DSGi has revealed its store transformation programme is performing ahead of expectations and will roll out the new formats over the next 12 months.

To date 13 Currys Superstores, 4 CurrysDigital stores, 41 PC World Superstores, one Currys Megastore and one trial combined Currys and PC World store have been reformatted.

Chief executive John Browett said the retailer will reformat another 90 to 120 stores in the UK and Nordics over the next 12 months.

DSGi said the new stores provide improved layout to “ease navigation as well as offering a wider range of products and services”.

The electricals giant said the transformation is working across “all the new store formats”, with average gross profits increasing by 15 per cent to 50 per cent over the most recent six-week period.

The retailer is hosting an analyst visit to its Birmingham Megastore today to show the City that its business is on track to cope with the downturn, and the increased competition when US rival Best Buy makes its UK debut.

DSGi said that with capital expenditure in the larger superstores of between£20 and£40 per sq ft, and around£100 per sq ft in the smaller high street stores, the cash payback is expected to be three to four years.

Browett said: “The past 10 months have been a period of intense activity for the group, and the results of our new formats show that our plans are working. The store transformation programme in the UK is delivering both sales and margin uplift ahead of expectations.

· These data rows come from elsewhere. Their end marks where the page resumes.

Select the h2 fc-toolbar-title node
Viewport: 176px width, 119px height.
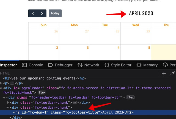click(x=73, y=112)
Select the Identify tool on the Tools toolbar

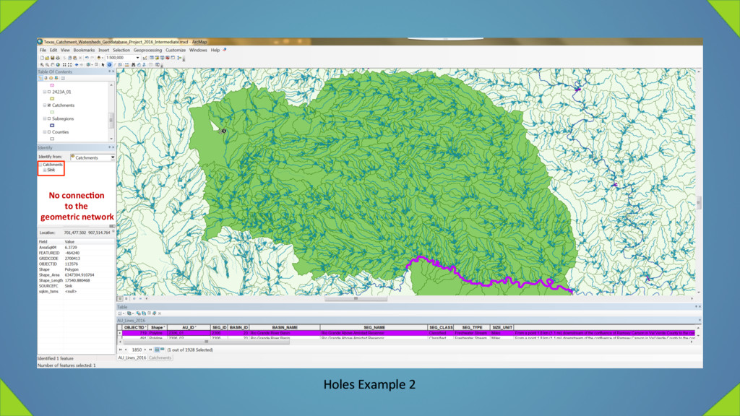tap(109, 64)
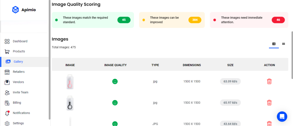Delete the pink ring product image
This screenshot has width=293, height=126.
tap(269, 82)
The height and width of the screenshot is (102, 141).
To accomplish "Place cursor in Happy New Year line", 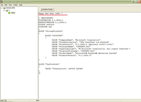I will (x=51, y=14).
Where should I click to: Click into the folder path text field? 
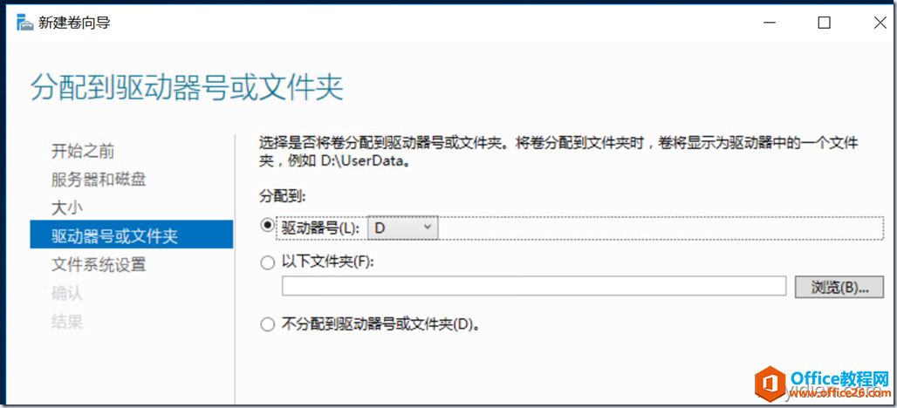(534, 286)
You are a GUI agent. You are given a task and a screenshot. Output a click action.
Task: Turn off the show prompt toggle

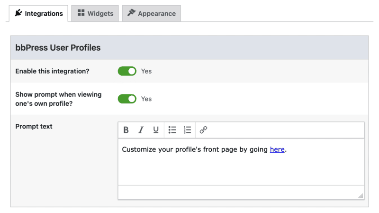127,99
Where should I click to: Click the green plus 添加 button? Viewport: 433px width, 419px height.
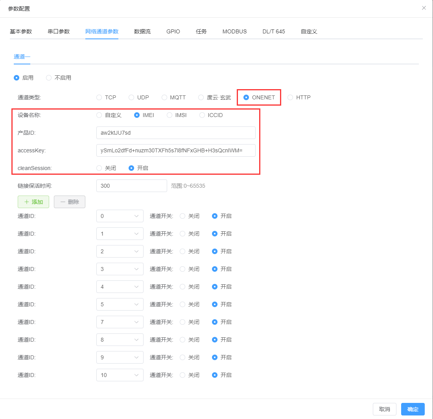click(33, 201)
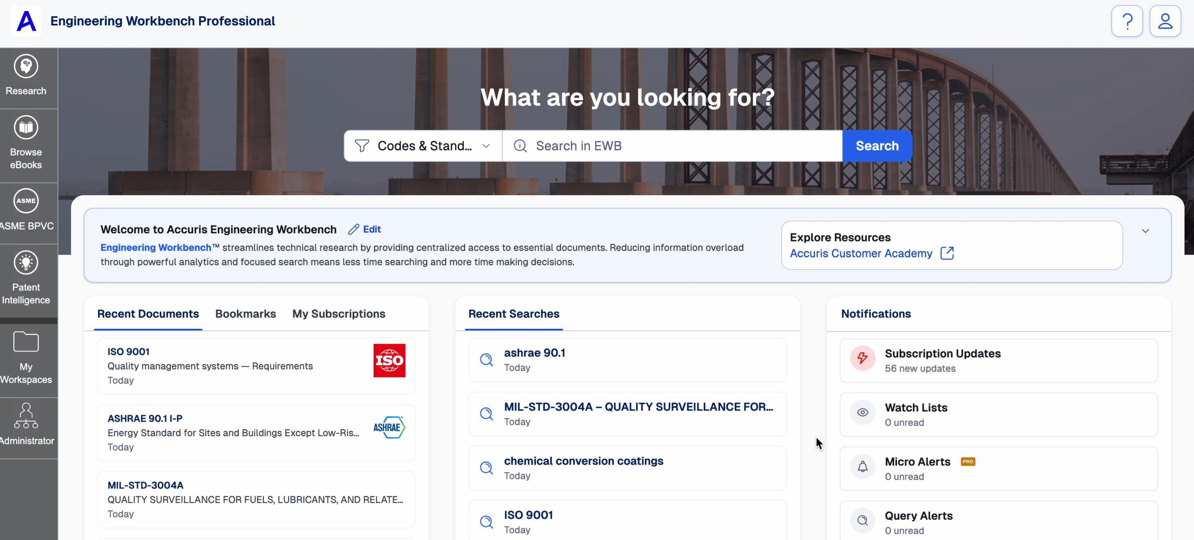The width and height of the screenshot is (1194, 540).
Task: Open Browse eBooks in the sidebar
Action: point(26,127)
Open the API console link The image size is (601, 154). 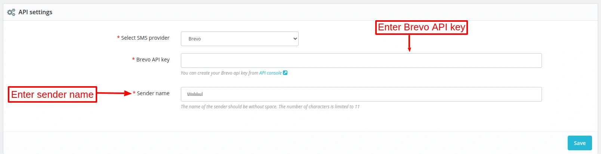tap(270, 73)
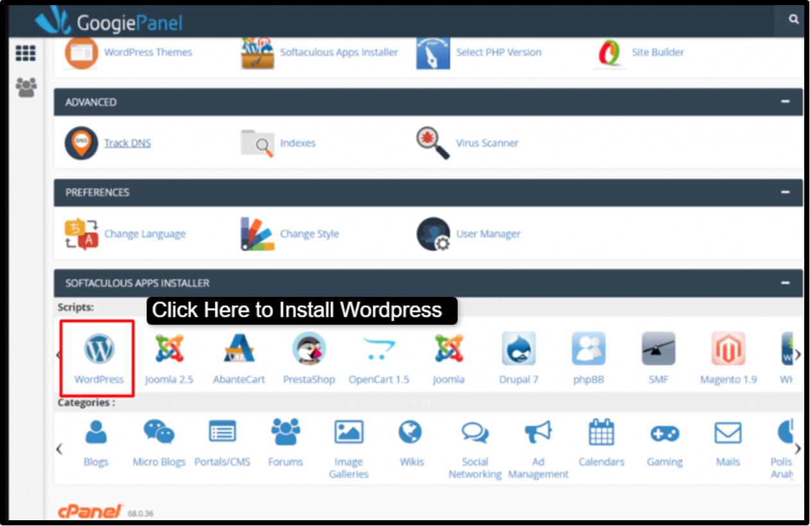Browse the Portals/CMS category
The width and height of the screenshot is (810, 526).
[223, 443]
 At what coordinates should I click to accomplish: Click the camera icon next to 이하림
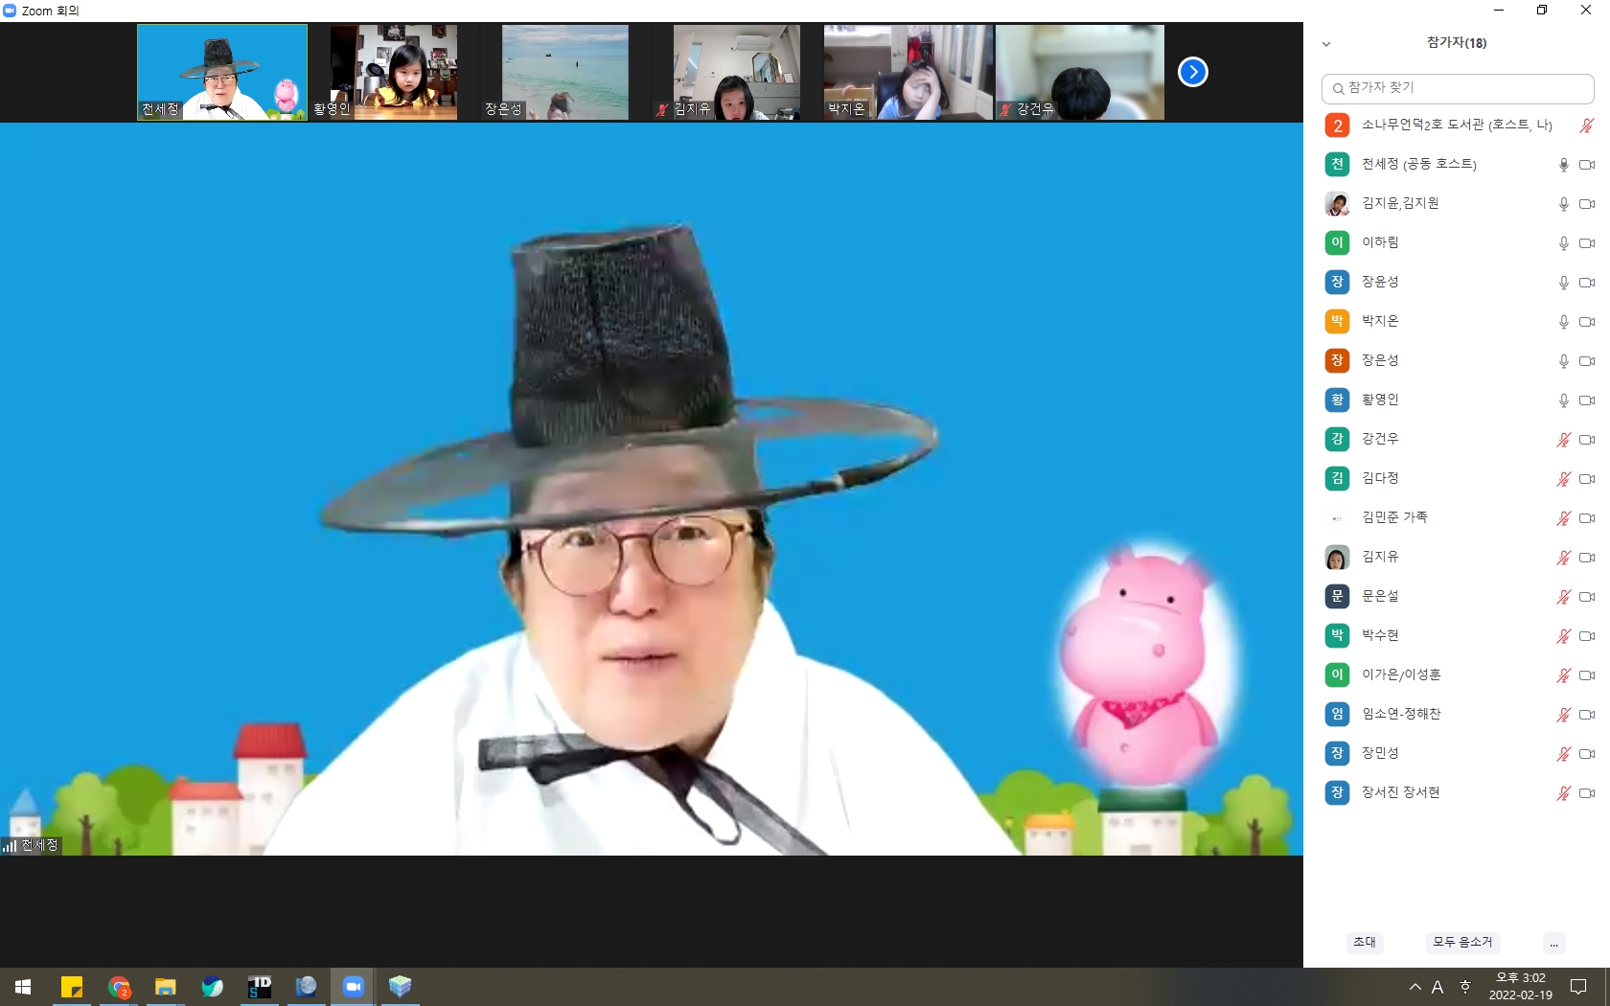tap(1586, 243)
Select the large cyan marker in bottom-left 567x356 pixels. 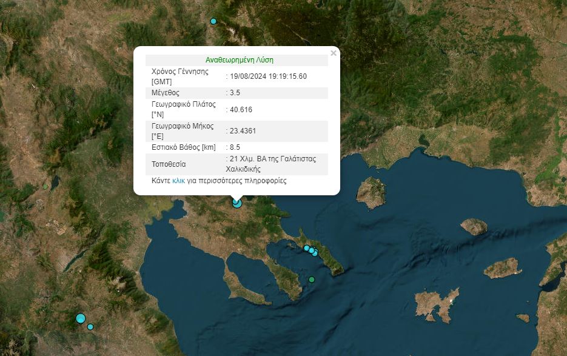81,318
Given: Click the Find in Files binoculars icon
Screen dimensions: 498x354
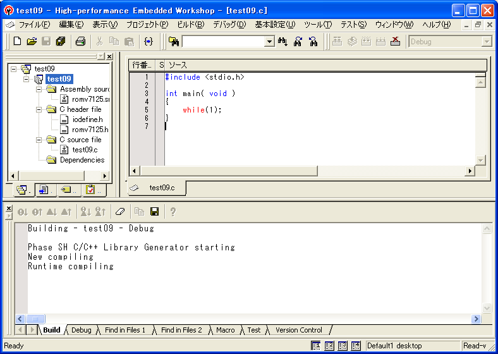Looking at the screenshot, I should [174, 42].
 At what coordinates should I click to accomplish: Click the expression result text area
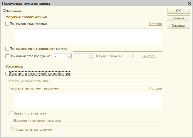[x=88, y=101]
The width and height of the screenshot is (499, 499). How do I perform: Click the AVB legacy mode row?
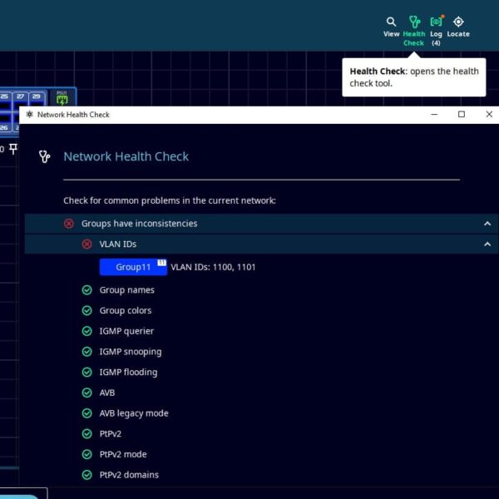click(133, 413)
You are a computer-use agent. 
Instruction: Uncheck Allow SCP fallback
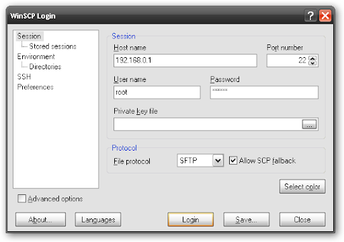click(233, 161)
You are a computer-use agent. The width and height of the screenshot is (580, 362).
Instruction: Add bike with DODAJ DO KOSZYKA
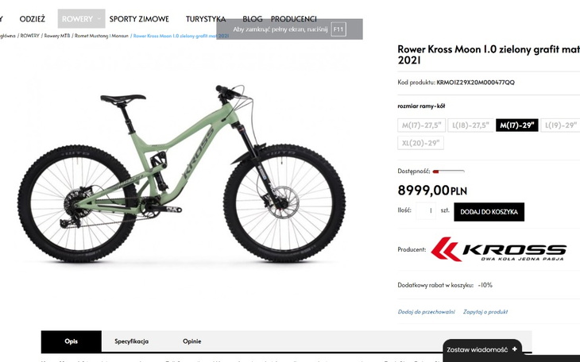tap(489, 212)
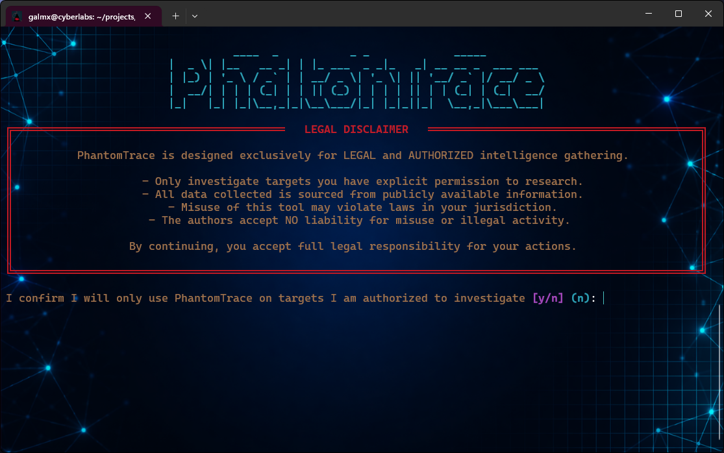Click the LEGAL DISCLAIMER heading

356,129
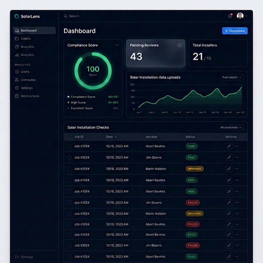Select checkbox of first Marin Walston row
263x263 pixels.
click(x=69, y=168)
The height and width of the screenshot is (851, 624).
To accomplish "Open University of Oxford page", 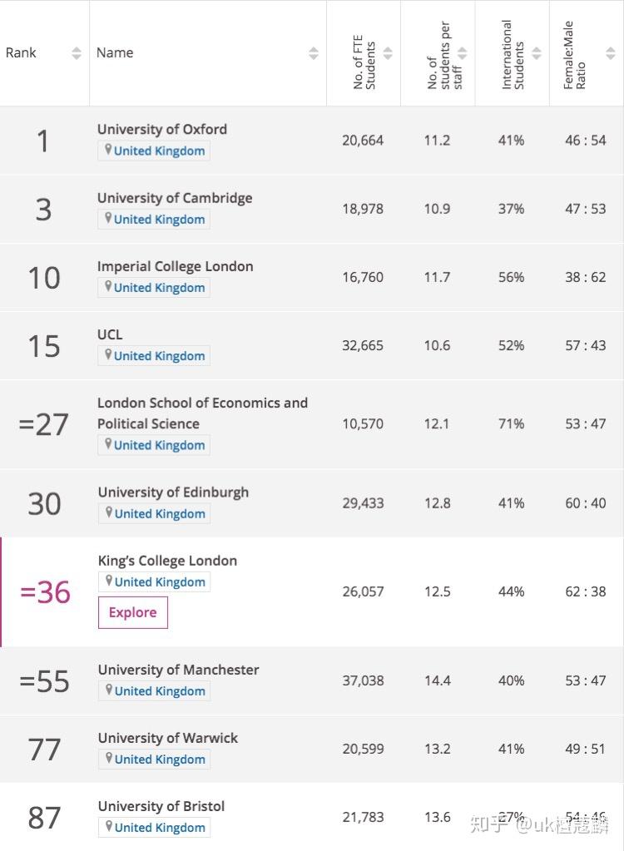I will click(161, 129).
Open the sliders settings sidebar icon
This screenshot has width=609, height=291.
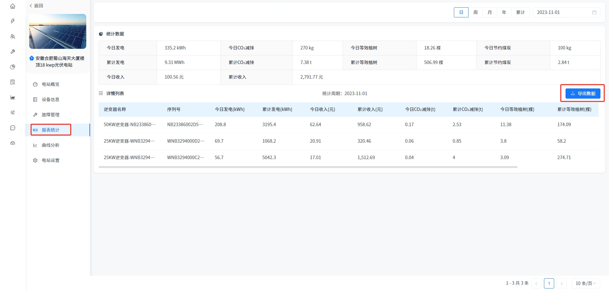(x=13, y=113)

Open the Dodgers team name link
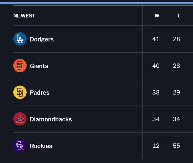point(42,39)
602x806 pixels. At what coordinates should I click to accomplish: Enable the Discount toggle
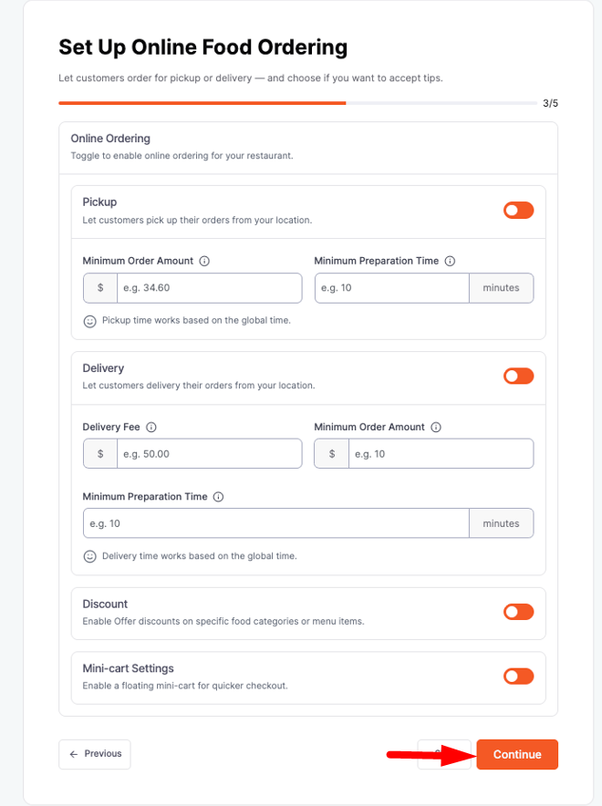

“While the current economic climate is impacting us in the short term, the good progress we have made with our Renewal and Transformation plan is already making a difference for our customers. This gives us confidence we will come out of the recession stronger and better positioned to deliver a good return for our shareholders."

It also said its turnaround plan in Italy is starting to deliver, while in Spain it would restructure its PC City operation to deliver “optimal shareholder value”. As a result it expects losses in Spain to be limited to£5m to£8m per annum during the recession.

It added that in the current financial year cost savings of£95m have been achieved, enabling group cost growth to be limited to 1 per cent.